Collected data entries:
------------------------
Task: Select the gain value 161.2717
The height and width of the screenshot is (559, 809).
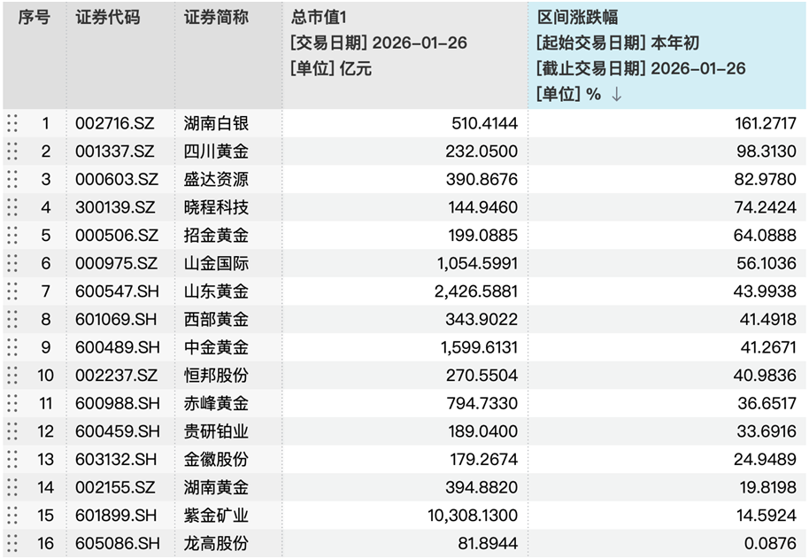Action: pyautogui.click(x=765, y=123)
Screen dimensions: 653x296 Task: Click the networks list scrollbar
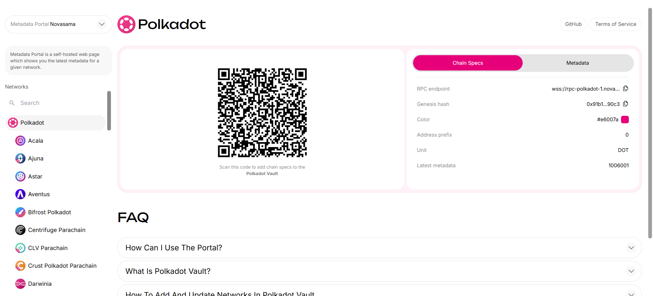(x=109, y=110)
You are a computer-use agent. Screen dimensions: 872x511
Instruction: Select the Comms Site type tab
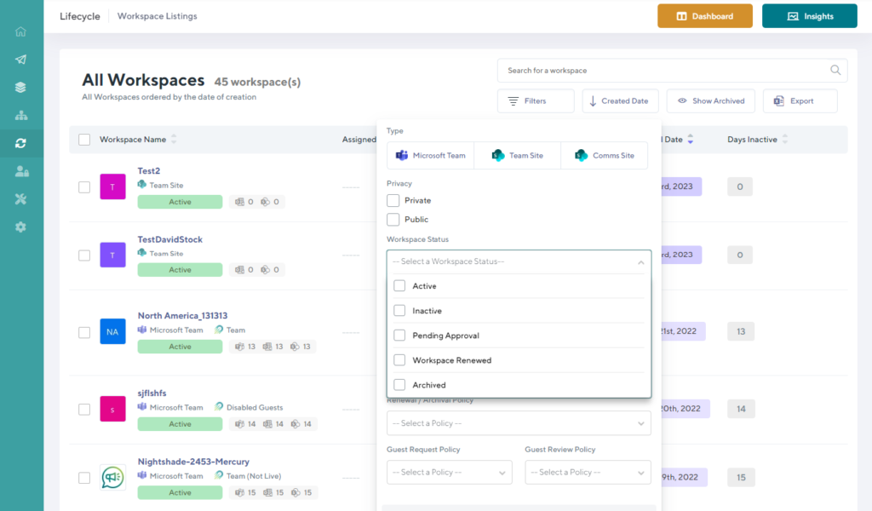tap(604, 155)
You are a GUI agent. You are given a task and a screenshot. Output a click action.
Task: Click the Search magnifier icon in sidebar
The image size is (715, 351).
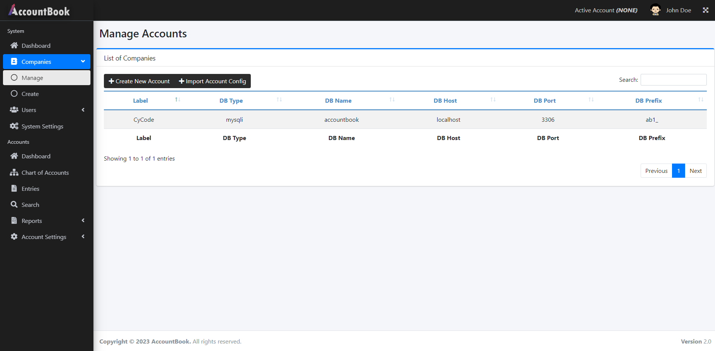click(x=14, y=205)
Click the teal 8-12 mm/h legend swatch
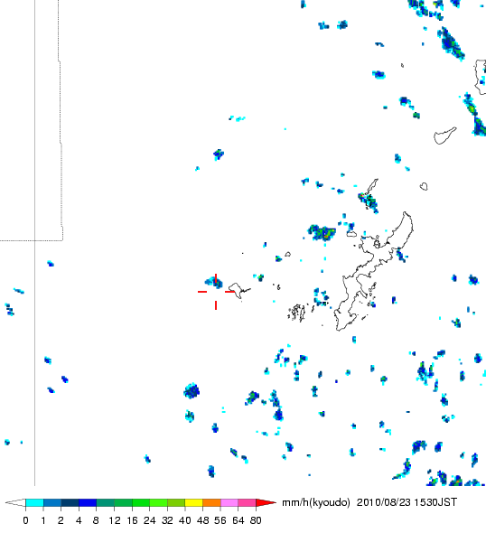Viewport: 486px width, 533px height. click(106, 503)
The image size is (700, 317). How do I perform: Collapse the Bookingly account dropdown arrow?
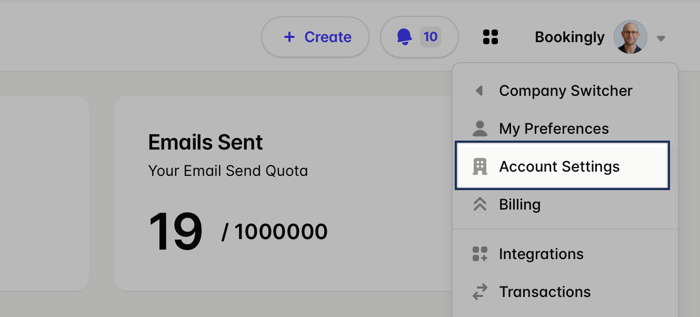coord(661,38)
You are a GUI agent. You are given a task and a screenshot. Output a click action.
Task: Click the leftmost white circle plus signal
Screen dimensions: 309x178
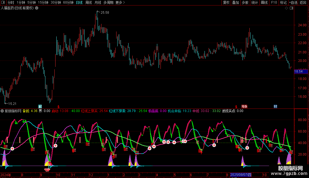coord(12,148)
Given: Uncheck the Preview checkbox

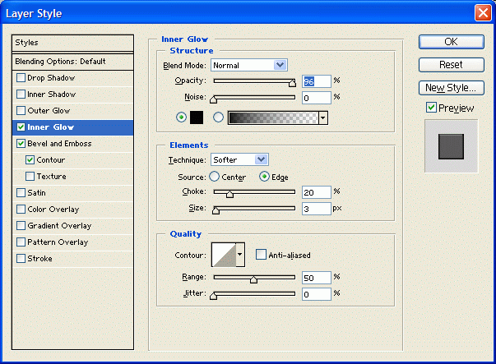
------------------------
__WHAT TO WORK ON__. What is needed is an exact copy of the lines from the one containing "Task: Click the leftmost" through the last line of the records, with every picture left out.

__SOLUTION TO THIS PROBLEM__.
Task: Click the leftmost white circle plus signal
Screen dimensions: 309x178
coord(12,148)
Given: Uncheck the Preview checkbox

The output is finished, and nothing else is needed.